基本的な相続の仕組みを分かりやすくご説明致します。
相続税は相続人一人ひとりに課税
よく勘違いされている事項や、基本的なことを列挙してみました。
- 亡くなった方を被相続人という
- 亡くなった方の財産を相続する人を相続人という(厳密には正確な表現ではありません)
- 相続税は相続財産に対し一括課税ではなく、相続人一人ひとりに課税
- 遺言書があっても、遺言書とは違う内容で相続することもできる
- 家族全員が相続人になれるわけではない
- 申告期限と相続税の納税期限は被相続人が亡くなってから10か月以内
- 相続は放棄することもできる
- 相続税の納付が困難な場合、条件しだいでは現物納付や分割払いということもできる
いかがでしたか?
特に「遺言書通りに相続しないといけない」と思っている方は、多数いらっしゃいます。
遺言書は確かに故人の思いが反映されています。ただ、相続税対策という観点からみると、遺言書通りに相続することがベストでないこともあります。
相続税の対象となる財産
現預金や不動産などはもちろん、以下のようなものも相続税の対象となります。
- 相続開始前3年以内の贈与
- 生命保険金(保険料を被相続人が負担)
- 死亡退職金
- 名義は被相続人でなくても、実態は被相続人の管理下にあった預金口座(いわゆる名義預金)
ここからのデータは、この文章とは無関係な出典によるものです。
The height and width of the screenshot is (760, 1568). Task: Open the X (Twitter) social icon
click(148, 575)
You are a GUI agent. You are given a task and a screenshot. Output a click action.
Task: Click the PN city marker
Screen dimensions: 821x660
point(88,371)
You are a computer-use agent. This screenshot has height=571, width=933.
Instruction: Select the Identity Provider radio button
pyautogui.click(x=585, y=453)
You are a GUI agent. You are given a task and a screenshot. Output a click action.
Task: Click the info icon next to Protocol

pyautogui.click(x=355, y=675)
- 連年贈与(贈与が定期的におこなわれていたり、毎年固定額だったりすると連年贈与とみなされることがあります。)
- 被相続人保有の上場株式
- 被相続人が事業をしている場合、被相続人が保有している自社株
- 貸付金(立替金)
- その他、ゴルフ会員権,電話加入権,家財,宝石,車など
よく「生命保険金は非課税」と勘違いしている方がいらっしゃいますが、相続人一人あたり500万円までの非課税枠があり、「生命保険金=全額非課税」というわけではありません。
死亡退職金も生命保険と同様です。
また、貸付金には関しては、「親族間の金銭の貸し借りも対象」になってきます。
例えば、父の相続の際、相続税の納税を母に立て替え払いしてもらい、そのまま母に返済することもなく母の相続を向かえてしまった場合、その立て替え払いしてもらった分の金額も相続税の課税対象の財産となります。
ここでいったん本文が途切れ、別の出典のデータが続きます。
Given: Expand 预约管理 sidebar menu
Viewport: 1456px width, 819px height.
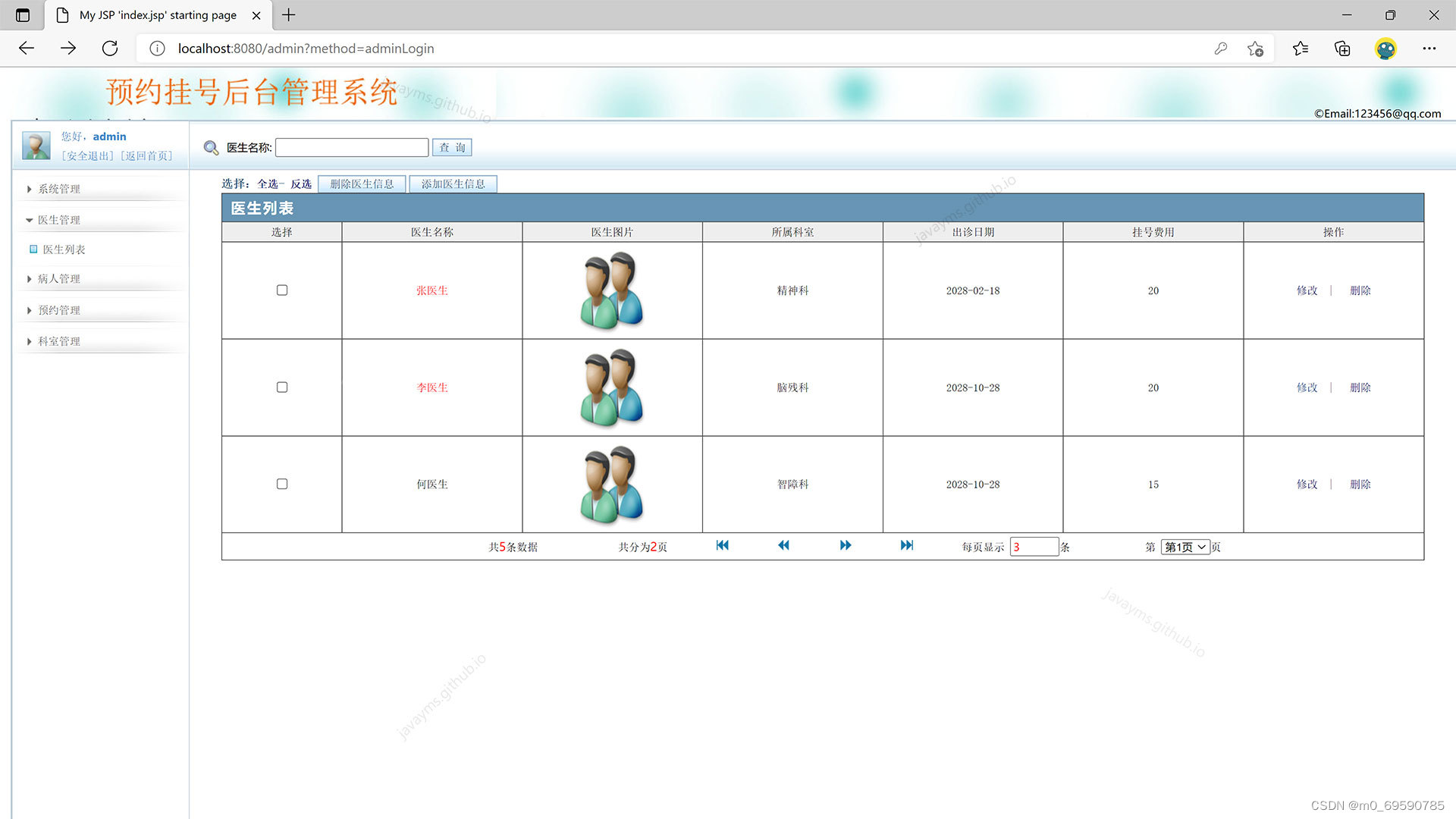Looking at the screenshot, I should coord(59,310).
特に親族間の金銭の貸し借りの場合は、金銭消費貸借契約書を作成しないことが多く、税務署に指摘されやすい点です。
相続できる人は誰?
以下、相続できる人の基本的な事例です。
(被相続人を虐待するなどして、相続の権利がはく奪されているケースなどは除きます。)
基本的に被相続人(亡くなった方)の財産を相続できる人を相続人といい、民法という法律で定められています。
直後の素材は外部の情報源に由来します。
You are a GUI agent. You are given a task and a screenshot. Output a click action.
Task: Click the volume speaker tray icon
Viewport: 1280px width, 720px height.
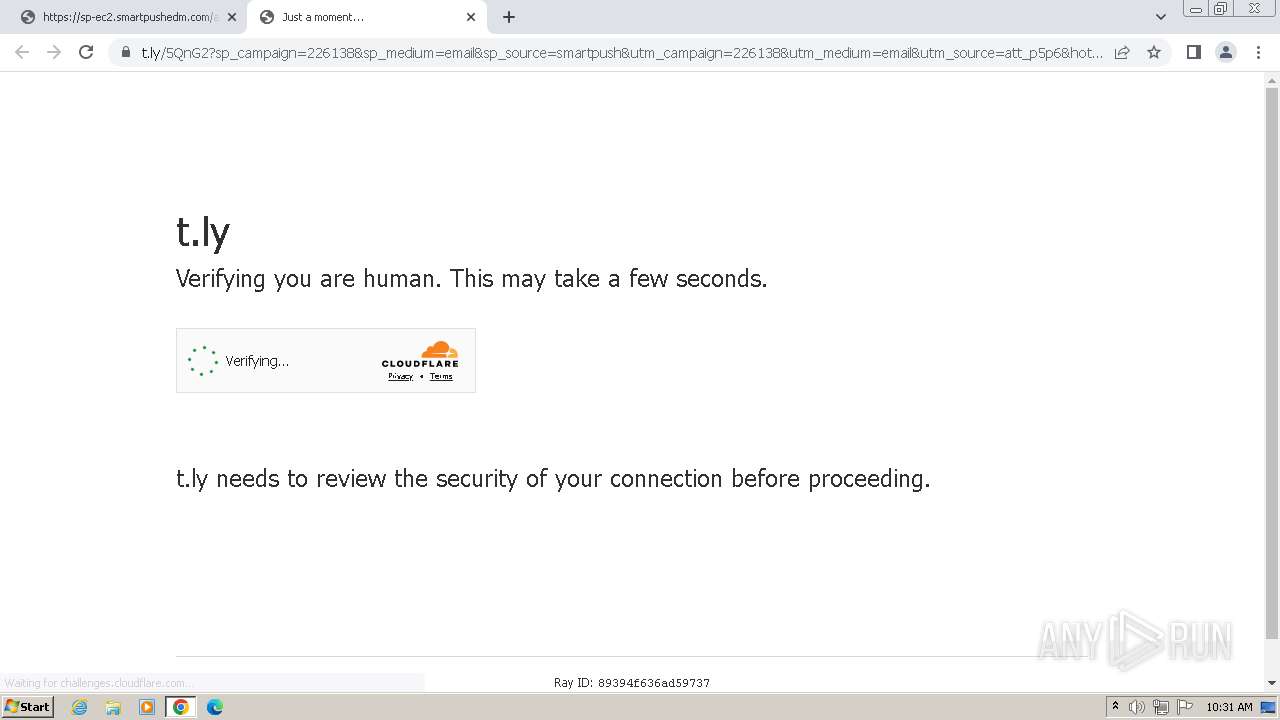[1137, 707]
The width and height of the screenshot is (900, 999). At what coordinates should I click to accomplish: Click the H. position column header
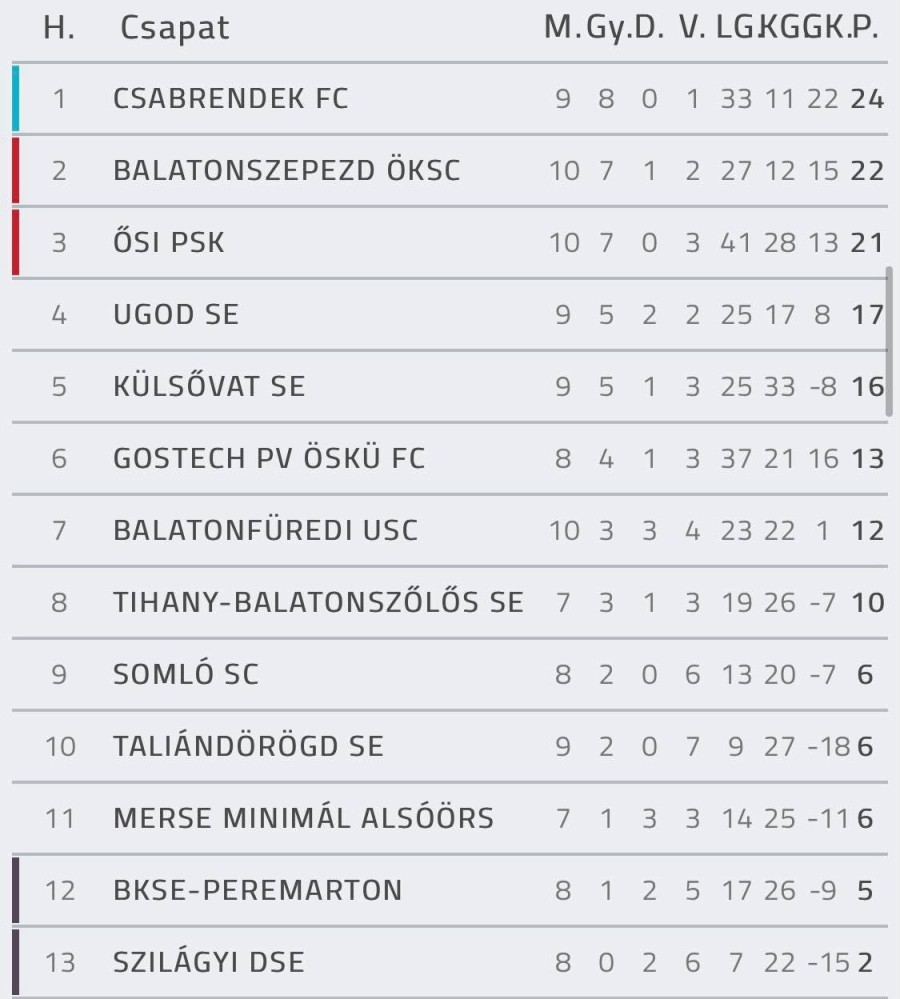pyautogui.click(x=59, y=28)
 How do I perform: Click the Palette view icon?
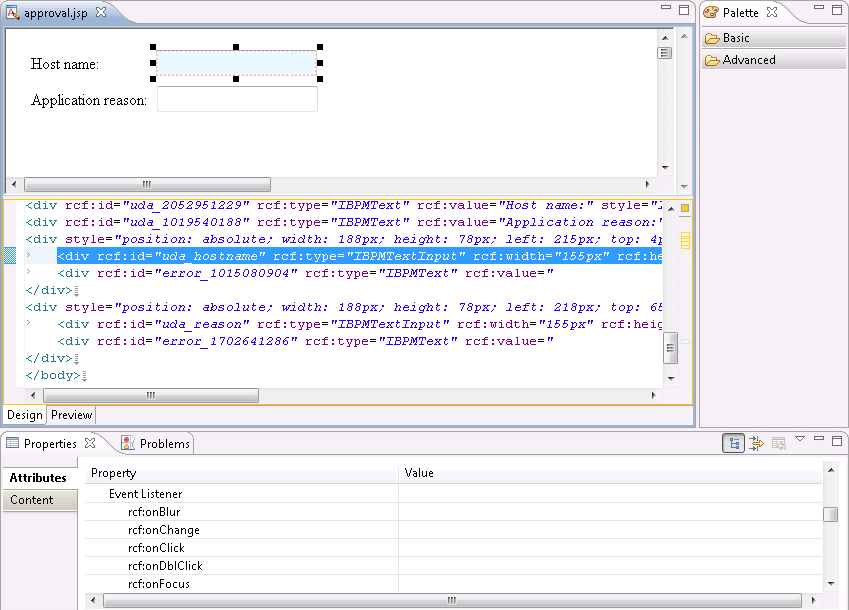tap(711, 13)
特にこの「民法で定めらている相続人を法定相続人」ともいいます。
では、どのような場合に、法定相続人になるのか?
ちょっと見てみましょう。
配偶者と子供が存在する場合
配偶者と子供が法定相続人
配偶者がいなくて、子供だけが存在する場合
子供だけが法定相続人
配偶者がいなくて、孫だけが存在する場合
孫だけが法定相続人
配偶者・子供・孫がいない場合
両親が法定相続人
配偶者・子供・孫・両親がいない場合
兄弟が法定相続人
配偶者と両親はいるが、子供がいない場合は?
前妻の子供がいる場合は?養子がいる場合は?
相続は一生に一度か二度しかありません。でも、人生への影響度はかなり高いです。
間違いのない、納得の相続をするためにも、少しずつ相続について学んでいきましょう。
動画で解説
相続の基本事項について、税理士法人・都心綜合会計事務所の税理士・田中順子が解説しています。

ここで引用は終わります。